Core stability and pulling your belly button in.

It seems it is not possible to talk to any triathlete or read any triathlon magazine, whether it be about injury or improving performance, without someone saying 'activate your core'. So this is my pet hate... The belief that core stability is all about activating a single abdominal muscle and in activating this muscle you can prevent and/or fix all injuries. To explain I'll have to go into a little of the technical stuff first.

So when did core stability become synonymous with drawing your belly button towards the spine - attempting to activate your transversus abdominis? I can't tell you exactly but here is my theory. Since the 90's up until the present day a number of researchers around the world have been investigating abdominal muscle recruitment patterns in subjects with low back and pelvic pain. A number of these researchers published papers suggesting that in some people with low back and pelvic pain, abdominal muscle recruitment patterns were altered and in particular the activation of the transversus abdominis. Pretty soon anyone with low back or pelvic pain was being taught to activate their transversus abdominis by drawing their belly button towards the spine. I am simplifying things a little but this is the gist of it.

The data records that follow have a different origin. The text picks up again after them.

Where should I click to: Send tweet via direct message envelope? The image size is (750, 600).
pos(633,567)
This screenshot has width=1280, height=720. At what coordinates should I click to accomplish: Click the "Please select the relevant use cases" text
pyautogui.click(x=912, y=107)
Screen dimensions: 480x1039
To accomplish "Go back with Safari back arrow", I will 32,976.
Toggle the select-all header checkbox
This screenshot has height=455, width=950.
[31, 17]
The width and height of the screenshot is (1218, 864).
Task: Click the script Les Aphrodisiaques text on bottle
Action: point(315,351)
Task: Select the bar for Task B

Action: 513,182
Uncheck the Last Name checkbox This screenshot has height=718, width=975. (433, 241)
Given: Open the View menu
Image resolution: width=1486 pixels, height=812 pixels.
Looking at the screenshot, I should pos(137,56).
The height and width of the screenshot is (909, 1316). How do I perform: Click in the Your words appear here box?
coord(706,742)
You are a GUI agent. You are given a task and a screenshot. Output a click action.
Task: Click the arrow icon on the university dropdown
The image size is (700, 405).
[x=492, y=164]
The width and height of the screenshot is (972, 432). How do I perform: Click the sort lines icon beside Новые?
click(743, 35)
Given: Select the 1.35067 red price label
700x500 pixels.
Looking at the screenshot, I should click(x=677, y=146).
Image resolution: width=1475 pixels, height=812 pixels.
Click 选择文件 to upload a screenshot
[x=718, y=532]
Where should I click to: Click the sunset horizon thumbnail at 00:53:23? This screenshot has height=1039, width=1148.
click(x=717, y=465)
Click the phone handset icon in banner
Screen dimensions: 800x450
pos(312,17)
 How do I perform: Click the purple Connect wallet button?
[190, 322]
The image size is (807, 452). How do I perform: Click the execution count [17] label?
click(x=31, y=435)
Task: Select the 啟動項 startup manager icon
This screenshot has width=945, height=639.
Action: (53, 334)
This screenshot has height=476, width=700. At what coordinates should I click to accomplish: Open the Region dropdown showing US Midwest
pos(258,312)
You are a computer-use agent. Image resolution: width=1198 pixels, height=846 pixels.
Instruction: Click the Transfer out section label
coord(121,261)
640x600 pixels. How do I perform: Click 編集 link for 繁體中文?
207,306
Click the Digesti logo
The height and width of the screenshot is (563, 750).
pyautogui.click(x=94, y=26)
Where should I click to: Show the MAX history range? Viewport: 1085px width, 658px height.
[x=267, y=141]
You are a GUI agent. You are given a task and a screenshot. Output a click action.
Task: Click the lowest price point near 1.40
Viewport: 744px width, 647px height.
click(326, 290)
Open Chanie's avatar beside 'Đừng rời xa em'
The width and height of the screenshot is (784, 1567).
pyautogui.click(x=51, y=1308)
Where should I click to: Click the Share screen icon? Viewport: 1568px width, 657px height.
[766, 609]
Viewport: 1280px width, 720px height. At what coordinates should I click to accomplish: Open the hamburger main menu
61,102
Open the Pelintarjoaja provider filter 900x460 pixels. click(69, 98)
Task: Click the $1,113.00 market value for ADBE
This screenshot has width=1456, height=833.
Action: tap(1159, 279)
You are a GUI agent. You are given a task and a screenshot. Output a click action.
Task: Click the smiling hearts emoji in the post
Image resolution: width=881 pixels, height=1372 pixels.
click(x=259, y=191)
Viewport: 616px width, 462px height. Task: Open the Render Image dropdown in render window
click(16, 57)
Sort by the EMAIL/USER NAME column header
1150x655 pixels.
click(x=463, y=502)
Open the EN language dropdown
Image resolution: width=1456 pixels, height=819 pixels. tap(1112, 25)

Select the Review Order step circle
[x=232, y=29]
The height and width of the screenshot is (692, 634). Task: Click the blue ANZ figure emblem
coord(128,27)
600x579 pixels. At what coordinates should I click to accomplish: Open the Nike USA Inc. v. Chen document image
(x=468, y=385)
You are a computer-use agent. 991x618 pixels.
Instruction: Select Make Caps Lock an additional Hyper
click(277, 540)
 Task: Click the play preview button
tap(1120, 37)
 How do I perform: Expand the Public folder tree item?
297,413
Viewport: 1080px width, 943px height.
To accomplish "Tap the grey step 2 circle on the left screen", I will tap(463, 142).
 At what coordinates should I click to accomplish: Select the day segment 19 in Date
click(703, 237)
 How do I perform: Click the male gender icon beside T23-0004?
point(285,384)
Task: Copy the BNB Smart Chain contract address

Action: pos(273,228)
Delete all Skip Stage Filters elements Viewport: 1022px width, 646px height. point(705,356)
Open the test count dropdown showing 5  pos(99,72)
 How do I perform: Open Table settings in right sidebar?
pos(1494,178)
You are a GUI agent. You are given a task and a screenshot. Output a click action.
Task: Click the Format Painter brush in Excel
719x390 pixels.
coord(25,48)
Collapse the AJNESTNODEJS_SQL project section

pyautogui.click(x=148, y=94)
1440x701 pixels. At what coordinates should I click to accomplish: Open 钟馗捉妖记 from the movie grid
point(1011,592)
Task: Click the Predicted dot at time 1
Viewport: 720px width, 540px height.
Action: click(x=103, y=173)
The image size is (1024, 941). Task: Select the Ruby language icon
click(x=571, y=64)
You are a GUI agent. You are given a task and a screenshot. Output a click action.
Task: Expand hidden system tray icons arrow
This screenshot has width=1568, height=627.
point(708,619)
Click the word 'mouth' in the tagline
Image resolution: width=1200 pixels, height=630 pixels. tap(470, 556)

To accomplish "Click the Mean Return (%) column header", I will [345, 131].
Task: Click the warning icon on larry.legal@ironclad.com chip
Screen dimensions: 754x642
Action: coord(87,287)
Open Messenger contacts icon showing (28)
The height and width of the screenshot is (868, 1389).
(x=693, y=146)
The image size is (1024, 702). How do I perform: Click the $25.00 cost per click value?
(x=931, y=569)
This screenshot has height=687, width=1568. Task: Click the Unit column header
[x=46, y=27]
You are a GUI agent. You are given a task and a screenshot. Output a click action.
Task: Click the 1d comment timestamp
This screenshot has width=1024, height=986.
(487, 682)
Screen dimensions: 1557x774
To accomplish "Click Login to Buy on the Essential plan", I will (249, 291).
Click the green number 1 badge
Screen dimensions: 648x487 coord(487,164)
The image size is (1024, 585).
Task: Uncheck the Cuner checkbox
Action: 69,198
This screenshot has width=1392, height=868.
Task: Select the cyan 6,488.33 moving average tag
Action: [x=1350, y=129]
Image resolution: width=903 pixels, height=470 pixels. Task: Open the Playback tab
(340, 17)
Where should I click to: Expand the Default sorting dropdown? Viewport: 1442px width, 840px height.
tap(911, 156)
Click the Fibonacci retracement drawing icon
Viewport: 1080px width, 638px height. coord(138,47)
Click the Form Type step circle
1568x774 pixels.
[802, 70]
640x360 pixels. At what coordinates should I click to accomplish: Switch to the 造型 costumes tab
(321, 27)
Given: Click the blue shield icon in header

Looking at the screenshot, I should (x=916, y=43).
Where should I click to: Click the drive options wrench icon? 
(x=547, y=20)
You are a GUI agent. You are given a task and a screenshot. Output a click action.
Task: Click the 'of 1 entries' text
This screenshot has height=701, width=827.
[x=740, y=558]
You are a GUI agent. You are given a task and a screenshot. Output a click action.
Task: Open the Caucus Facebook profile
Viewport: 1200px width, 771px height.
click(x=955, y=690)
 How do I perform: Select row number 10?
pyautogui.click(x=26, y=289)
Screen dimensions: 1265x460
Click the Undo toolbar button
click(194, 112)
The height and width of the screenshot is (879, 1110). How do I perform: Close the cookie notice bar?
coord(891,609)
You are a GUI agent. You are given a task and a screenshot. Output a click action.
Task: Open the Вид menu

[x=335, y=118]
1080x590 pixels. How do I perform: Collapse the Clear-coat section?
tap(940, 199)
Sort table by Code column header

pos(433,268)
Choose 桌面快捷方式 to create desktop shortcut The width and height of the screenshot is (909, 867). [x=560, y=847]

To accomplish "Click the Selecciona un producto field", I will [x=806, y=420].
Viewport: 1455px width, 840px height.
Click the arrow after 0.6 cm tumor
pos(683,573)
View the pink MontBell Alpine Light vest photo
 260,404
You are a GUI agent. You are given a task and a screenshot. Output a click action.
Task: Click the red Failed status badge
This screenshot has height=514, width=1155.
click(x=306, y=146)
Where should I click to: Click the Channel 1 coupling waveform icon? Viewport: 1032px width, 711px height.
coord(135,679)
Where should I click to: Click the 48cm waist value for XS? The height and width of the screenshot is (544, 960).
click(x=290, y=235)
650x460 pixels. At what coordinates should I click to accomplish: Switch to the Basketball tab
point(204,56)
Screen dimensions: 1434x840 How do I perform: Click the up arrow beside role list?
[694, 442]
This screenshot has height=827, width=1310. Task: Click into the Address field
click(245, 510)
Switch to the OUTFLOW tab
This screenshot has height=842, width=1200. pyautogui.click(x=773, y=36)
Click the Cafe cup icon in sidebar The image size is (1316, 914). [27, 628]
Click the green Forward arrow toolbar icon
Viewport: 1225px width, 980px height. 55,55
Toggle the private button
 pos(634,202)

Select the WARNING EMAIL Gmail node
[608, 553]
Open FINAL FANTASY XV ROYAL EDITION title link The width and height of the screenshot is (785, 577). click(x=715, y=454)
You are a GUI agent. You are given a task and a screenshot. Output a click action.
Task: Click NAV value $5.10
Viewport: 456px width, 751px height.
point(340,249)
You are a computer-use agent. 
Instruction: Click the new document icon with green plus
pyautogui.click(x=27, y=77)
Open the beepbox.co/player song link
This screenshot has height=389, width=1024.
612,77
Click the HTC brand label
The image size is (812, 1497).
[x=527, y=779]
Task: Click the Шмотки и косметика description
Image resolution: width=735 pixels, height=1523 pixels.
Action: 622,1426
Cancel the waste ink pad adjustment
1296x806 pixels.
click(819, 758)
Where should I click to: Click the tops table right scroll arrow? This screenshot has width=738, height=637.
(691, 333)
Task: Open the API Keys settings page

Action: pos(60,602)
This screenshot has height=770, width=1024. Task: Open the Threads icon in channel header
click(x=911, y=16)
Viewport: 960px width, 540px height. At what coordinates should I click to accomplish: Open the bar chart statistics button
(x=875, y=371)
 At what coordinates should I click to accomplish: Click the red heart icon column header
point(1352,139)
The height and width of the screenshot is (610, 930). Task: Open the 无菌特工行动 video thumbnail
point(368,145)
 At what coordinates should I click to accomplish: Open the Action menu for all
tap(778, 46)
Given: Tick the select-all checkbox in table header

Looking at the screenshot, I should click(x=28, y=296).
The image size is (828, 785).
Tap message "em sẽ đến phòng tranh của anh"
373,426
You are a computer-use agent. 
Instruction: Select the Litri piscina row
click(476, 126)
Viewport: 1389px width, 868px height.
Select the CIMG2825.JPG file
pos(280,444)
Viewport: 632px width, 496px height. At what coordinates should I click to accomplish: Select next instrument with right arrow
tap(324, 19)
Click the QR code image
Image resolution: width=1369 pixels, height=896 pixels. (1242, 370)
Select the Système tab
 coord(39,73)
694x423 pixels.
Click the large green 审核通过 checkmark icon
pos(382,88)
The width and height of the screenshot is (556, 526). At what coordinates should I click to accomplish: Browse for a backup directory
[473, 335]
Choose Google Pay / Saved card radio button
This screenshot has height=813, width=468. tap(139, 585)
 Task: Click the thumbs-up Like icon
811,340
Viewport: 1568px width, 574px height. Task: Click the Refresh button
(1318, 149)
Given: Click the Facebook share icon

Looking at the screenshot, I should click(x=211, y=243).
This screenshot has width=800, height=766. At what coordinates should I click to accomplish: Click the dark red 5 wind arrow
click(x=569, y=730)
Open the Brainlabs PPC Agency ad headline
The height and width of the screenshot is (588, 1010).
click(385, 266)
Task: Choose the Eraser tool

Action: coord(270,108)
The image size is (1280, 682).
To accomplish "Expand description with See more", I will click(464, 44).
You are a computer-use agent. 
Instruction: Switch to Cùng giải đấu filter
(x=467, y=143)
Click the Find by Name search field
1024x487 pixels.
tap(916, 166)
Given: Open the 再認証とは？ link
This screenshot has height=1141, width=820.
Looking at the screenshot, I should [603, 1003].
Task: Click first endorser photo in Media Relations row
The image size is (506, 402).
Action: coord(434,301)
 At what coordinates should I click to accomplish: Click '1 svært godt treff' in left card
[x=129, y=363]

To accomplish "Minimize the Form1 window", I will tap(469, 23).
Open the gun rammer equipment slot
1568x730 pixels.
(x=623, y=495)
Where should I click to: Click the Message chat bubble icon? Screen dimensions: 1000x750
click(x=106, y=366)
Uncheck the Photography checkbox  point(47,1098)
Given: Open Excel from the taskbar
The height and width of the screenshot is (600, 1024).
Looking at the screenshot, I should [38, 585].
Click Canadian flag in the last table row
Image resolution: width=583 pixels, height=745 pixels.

Just like the early research into barefoot running, it was picked up by the media (sometimes misinterpreted) and reported as gospel. Soon everyone with an injury from a hammer toe to headache was being taught to draw their belly button towards the spine because that is where all injuries start! Isn't it? At some point, to a lot of people around the world, this activation of your transversus abdominis became the very 'core' of core stability. I'm not saying the abdominal musculature isn't important in core stability. Far from it. I am saying the emphasis on transversus abdominis training and activating your core by drawing your belly button towards your spine for all types of injury is wrong. Next week I hope to have time to explain how to improve your core stability the right way!

This week's swim session is our long swim to help develop aerobic capacity. We'll be using fins and pull buoys so if you don't want to upset the coach make sure you bring yours. We'll also have a long run option, an intervals run option and a technique based run option. So many choices! I came across this little video of Jan Frodeno which is pretty cool. In particular I like his final comment. Always keep this in mind.

Some of you wanted some homework to do so here it is. Before next week's session I would like you to complete this swim set including two time trials to calculate your CSS which we will use in future sessions. For more info check out the CSS link.

Warm up - 200m FC easy.
Drill set - 4x50m with pull buoy scull #1 15m into FC 35m. 10 sec recovery.
Build set - 150m moderate, 100m fast, 50m very fast. 20sec recovery between each effort.
Time trial - 400m FC.
Active recovery - 4x50m easy FC (use fins if you like). 20 sec recovery between each 50m.
Time trial - 200m FC.
Cool down - 200m of your choice of stroke or combination of stokes.

Use the results of your time trials to calculate your CSS using the link above and we will use this in future sessions to improve your lactate threshold. So this will be a good test to see if when we prescribe homework i.e. on your own session plans, it actually gets done. We will be asking for your own CSS results in next week's session.

See you Sunday. It's going to be cold so be prepared! Tim (LFTC Coach).